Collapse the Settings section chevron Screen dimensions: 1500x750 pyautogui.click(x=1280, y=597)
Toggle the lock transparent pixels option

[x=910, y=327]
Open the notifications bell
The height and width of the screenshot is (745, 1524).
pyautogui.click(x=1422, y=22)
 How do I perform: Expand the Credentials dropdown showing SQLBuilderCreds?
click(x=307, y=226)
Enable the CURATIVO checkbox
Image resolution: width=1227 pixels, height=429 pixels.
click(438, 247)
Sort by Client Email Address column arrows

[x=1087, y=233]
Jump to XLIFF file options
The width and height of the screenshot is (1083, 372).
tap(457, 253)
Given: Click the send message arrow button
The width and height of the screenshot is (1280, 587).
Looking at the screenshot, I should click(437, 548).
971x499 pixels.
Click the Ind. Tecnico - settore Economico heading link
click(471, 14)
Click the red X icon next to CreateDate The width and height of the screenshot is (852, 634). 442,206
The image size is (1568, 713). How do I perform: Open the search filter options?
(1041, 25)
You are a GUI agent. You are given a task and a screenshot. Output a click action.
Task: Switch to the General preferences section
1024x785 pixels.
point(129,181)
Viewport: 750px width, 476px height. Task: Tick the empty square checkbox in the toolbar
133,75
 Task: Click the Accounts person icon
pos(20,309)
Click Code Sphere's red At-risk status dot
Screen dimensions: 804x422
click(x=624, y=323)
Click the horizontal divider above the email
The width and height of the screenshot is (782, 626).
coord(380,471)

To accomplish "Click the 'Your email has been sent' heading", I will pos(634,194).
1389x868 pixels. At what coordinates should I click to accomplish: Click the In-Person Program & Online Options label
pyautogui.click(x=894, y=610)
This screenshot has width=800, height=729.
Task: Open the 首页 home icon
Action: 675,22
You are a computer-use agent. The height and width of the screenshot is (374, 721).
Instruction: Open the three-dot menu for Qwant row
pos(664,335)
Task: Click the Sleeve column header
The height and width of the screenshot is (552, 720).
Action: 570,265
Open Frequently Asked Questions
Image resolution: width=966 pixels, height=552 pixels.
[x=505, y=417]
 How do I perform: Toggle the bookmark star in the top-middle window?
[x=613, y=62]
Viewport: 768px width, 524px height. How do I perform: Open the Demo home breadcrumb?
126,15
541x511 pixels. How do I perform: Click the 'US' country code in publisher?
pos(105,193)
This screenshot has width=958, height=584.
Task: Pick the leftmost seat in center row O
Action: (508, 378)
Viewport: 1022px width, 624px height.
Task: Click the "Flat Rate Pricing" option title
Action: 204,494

----------

▶ **PROBLEM TO SOLVE**: Across the records above, how many lines hold the string "agent"? The number alone will do.

▶ **OUTPUT OF THE TASK**: 2